## Extracted data
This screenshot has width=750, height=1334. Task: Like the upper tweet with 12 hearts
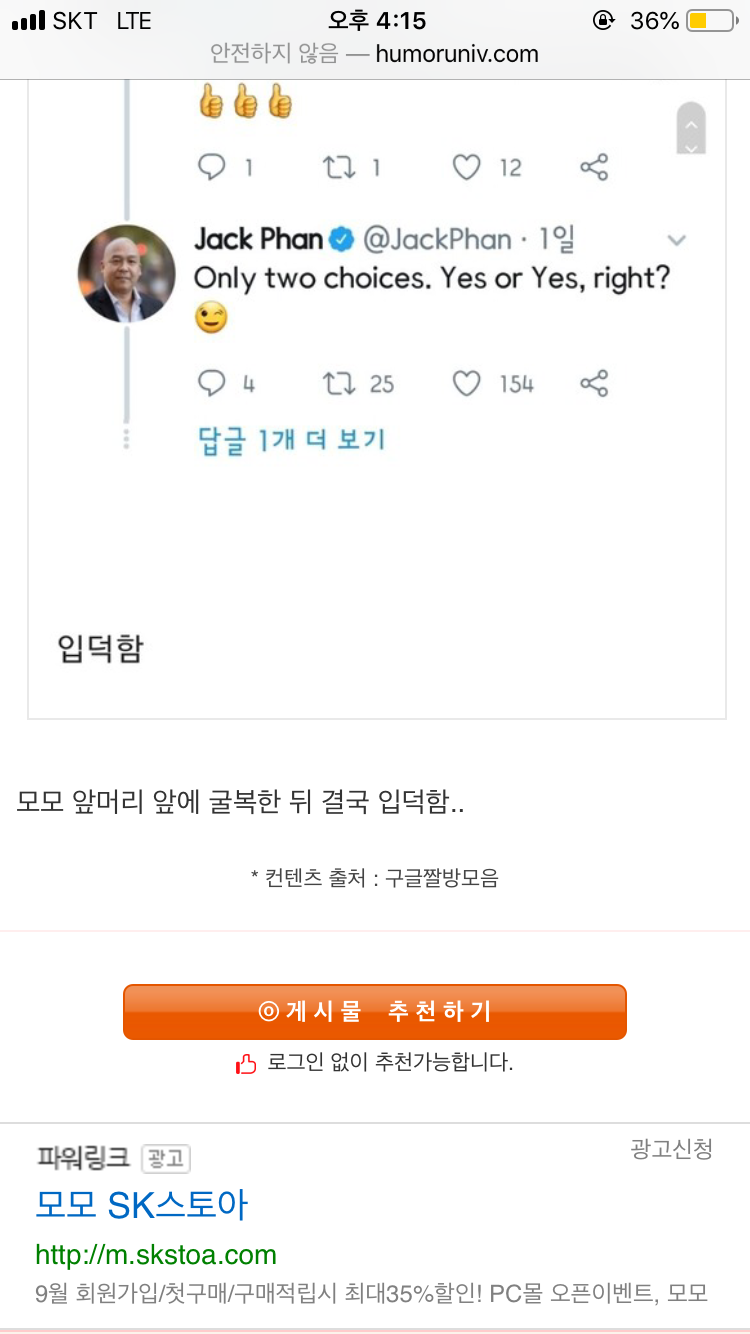467,167
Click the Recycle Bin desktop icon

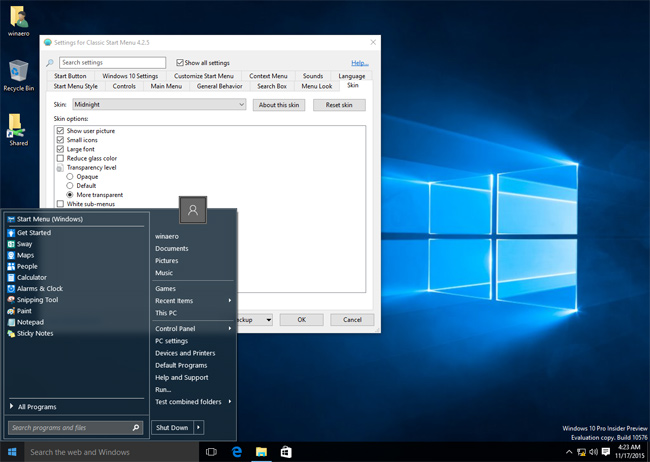tap(18, 72)

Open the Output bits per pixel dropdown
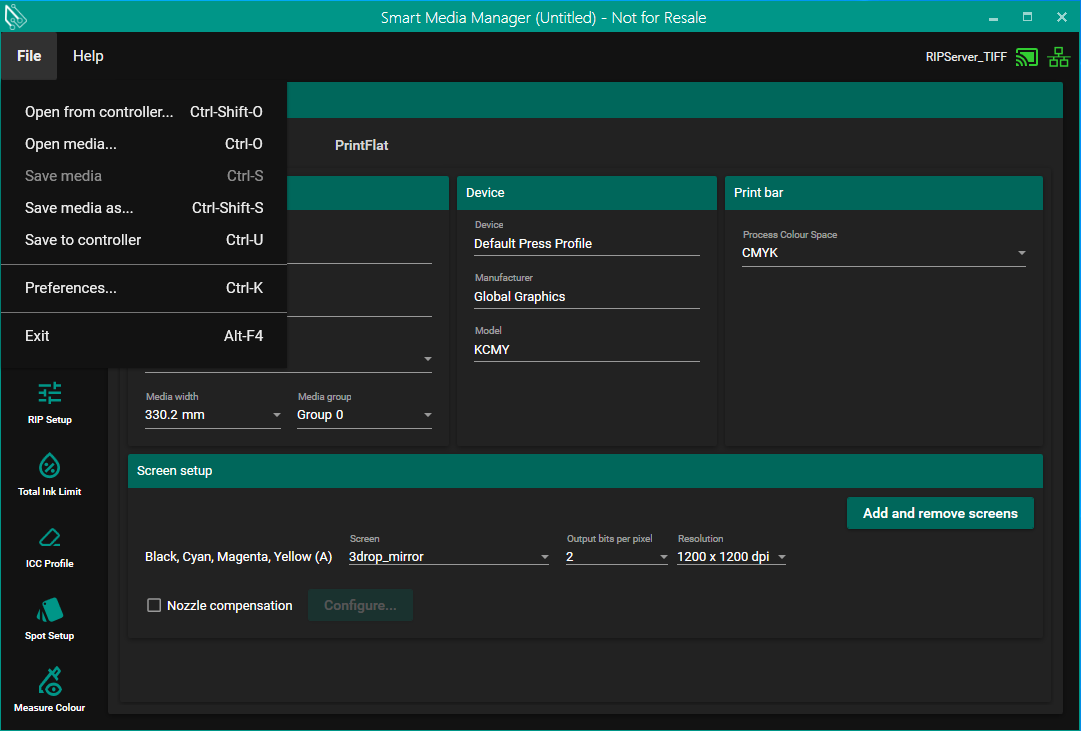[x=616, y=557]
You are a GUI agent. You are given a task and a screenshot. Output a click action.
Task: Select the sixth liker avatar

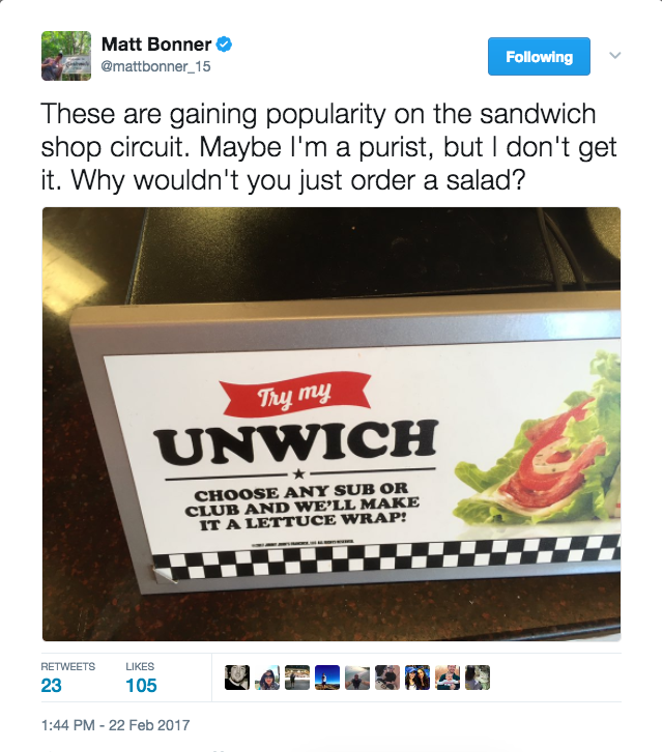point(388,678)

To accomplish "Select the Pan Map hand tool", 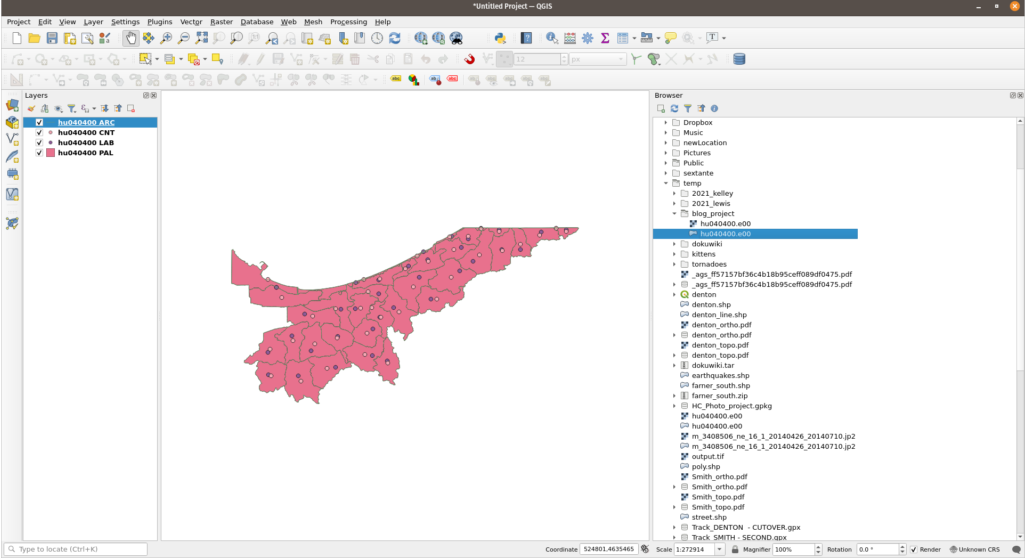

## Problem statement
Output the line that contains "You are a GUI" and every line after it to the end of the records, word for word, leaving out the pictures.

## Solution to this problem
You are a GUI agent. You are given a task and a screenshot. Output a click action.
Task: Select the sixth liker avatar

point(388,678)

To accomplish "Select the Pan Map hand tool", 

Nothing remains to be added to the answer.